Foi em cima dessa tarefa que o Núcleo de Psicanálise e Literatura se debruçou este ano. “O que é um autor?” foi a pergunta que percorreu nossos encontros, tendo em vista a problemática apresentada logo acima a partir dos conceitos de obra, autoria e ato. Se no primeiro exemplo, do tesouro, podemos dizer que haveria uma história a ser contada após o florescimento das vinhas, quem seria o autor dessa transmissão? As histórias contadas oralmente sob forma de provérbios, na mesa do almoço de domingo em família, dos avós para os netos, para os recém-nascidos dormirem, as cantigas de infância, e o que vai sendo transmitido de formas muitas vezes desconexas: de onde veio, quem começou? Continuamos a fazer sem saber. 

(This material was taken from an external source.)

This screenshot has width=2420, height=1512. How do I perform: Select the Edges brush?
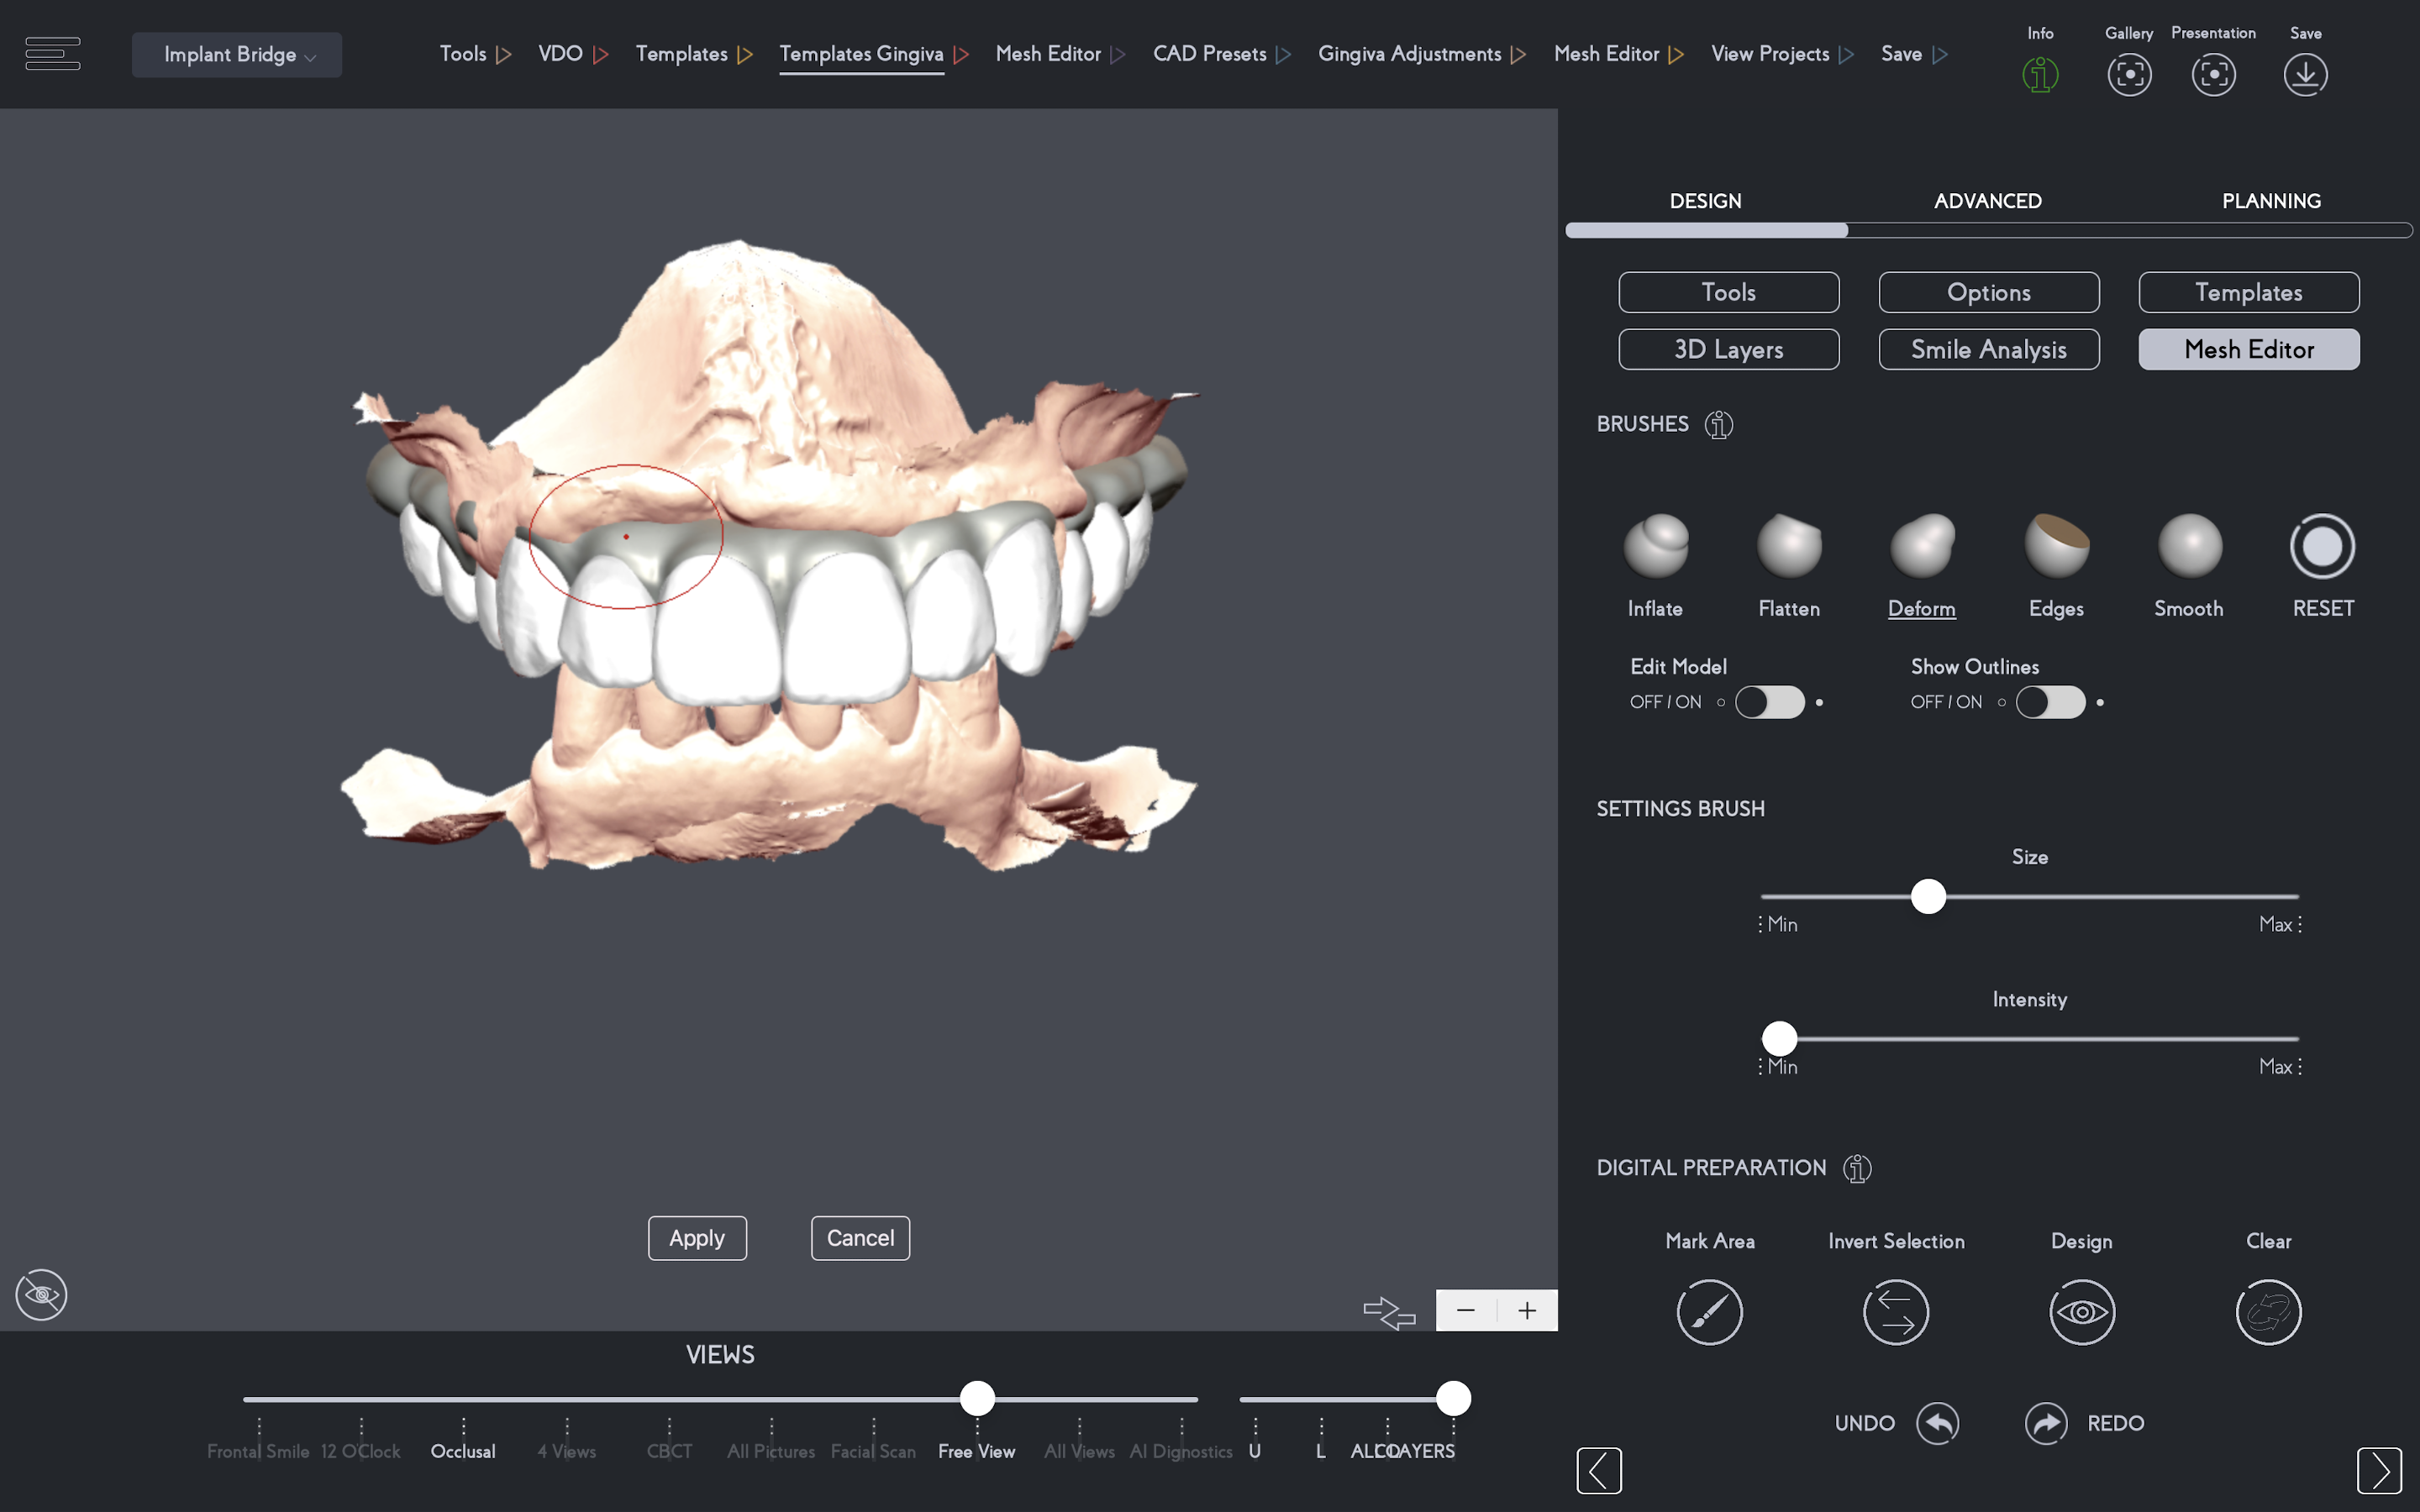pos(2056,546)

Foucault no texto homônimo a nossa pergunta nos coloca um princípio fundamental da ética da escrita contemporânea: não se trata tanto da expressão de um sujeito específico, mas da abertura de um espaço no qual o sujeito que escreve não para de desaparecer.3 Por sua vez, Giorgio Agamben vai postular o autor como um gesto ao dizer: "Se chamarmos de gesto o que continua inexpresso em cada ato de expressão, poderíamos afirmar então que, exatamente como o infame, o autor está presente no texto apenas em um gesto, que possibilita a expressão na mesma medida em que nela instala um vazio central."4 Assim, podemos pensar a escrita como ética do ato, na medida em que ela é ruptura e o autor não é senhor do seu discurso. Ato esse que, como bem diz Lacan, só será possível afirmar haver uma estátua em potência no mármore no só depois, no depois da estátua feita. 

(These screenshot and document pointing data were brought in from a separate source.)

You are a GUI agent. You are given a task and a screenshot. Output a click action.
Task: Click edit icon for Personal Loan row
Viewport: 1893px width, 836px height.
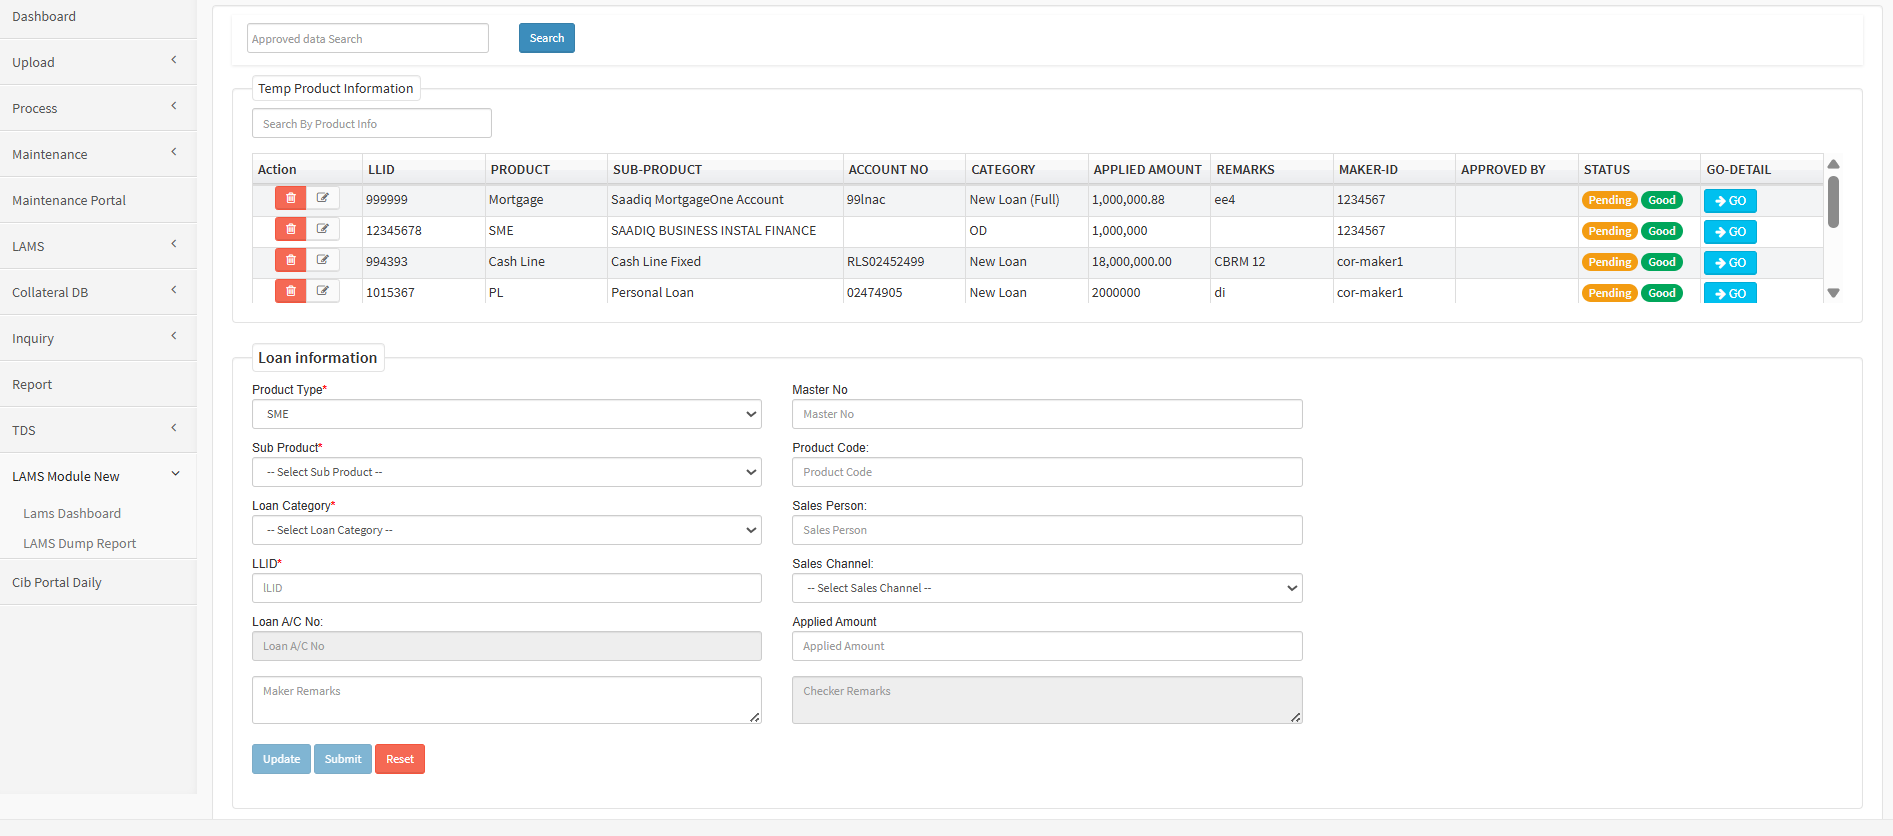point(322,292)
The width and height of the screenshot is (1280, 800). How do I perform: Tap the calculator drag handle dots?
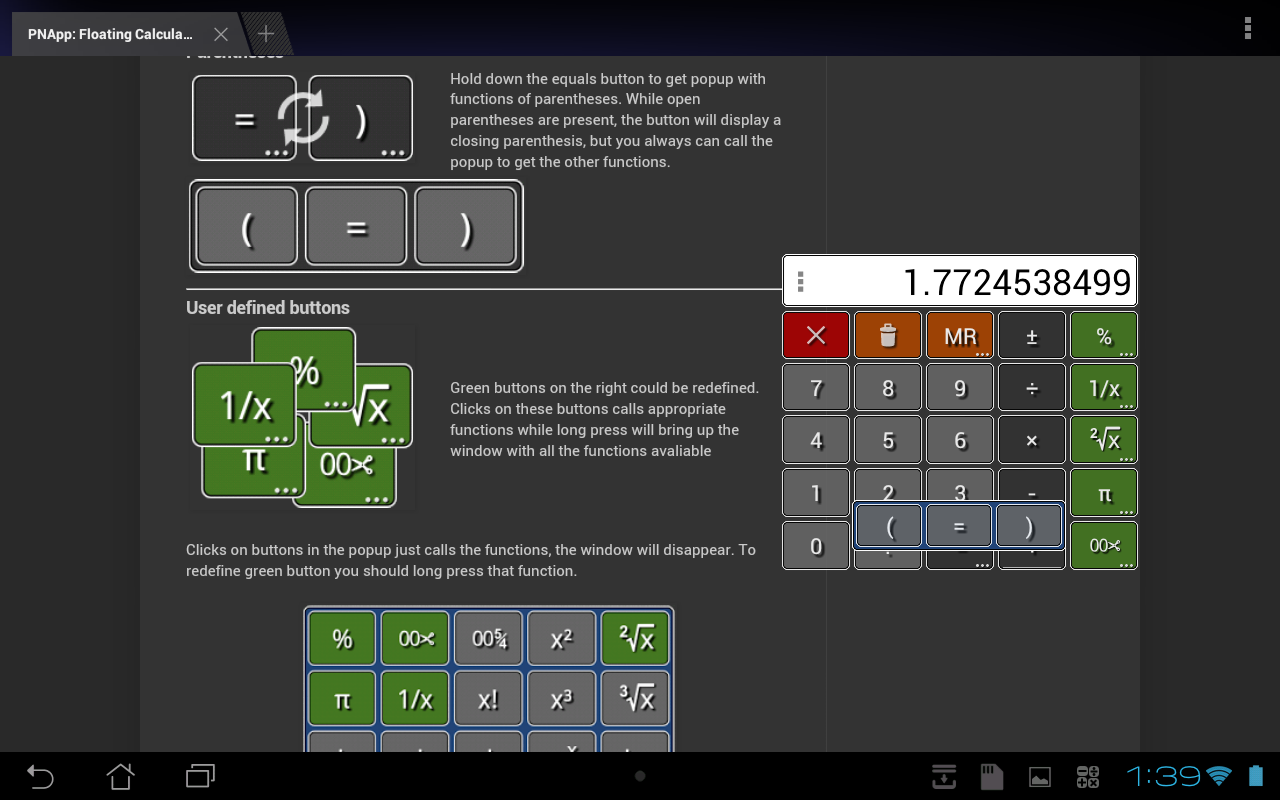800,281
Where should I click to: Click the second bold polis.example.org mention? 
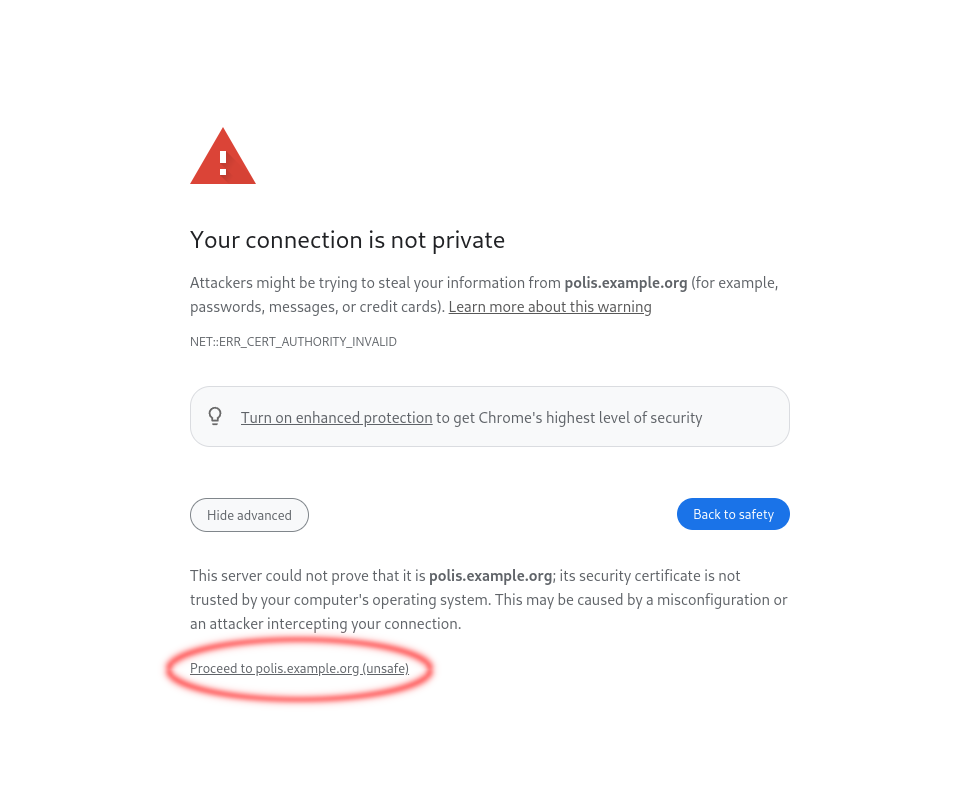490,575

É nesse vazio central, o vazio que, lido pela psicanálise, pode ser o vazio da intersecção entre linguagem e ser falante, uma leitura lógica na qual o "comum" entre os dois é vazio, apontando-nos que não há elementos comuns entre os dois. Não estaria aí nesse vazio central o amor e, com isso, também o seu avesso? Lembramos que com Lacan, amar é dar o que não se tem. Em Ler um sintoma, Miller vai partir desse não comum para afirmar que "a leitura, o saber ler, consiste em manter à distância a palavra e o sentido que ela veicula, a partir da escrita como fora de sentido, [...] como letra, a partir de sua materialidade"5

Sob esse prisma, não é à toa que o próprio Miller vai partir desse vazio após receber de Lacan a incumbência de passar os seminários do oral ao escrito, chamando de estabelecimento de um texto cujo original não existe. Se o original não existe, "essa origem será encontrada mais tarde em uma escrita, uma escrita da fala de outro"6. O que bem poderia ser uma definição do amor na psicanálise: a Orientação Lacaniana, com os seminários de Lacan, um original que não existe, e da leitura feita por Jacques-Alain Miller dessa passagem do oral ao escrito. E é com essa passagem que pode ocorrer uma transmissão e o estabelecimento de uma origem, na etimologia arché, ou seja: não a descoberta do primeiro texto, fundador e causa de repetição futura, mas de uma origem enquanto irrupção, quando algo esburaca, aparece e fura a continuidade. Esse rompimento pode fazer surgir um nome que não é amo de ninguém, um nome paradoxal, um nome do encontro falhado.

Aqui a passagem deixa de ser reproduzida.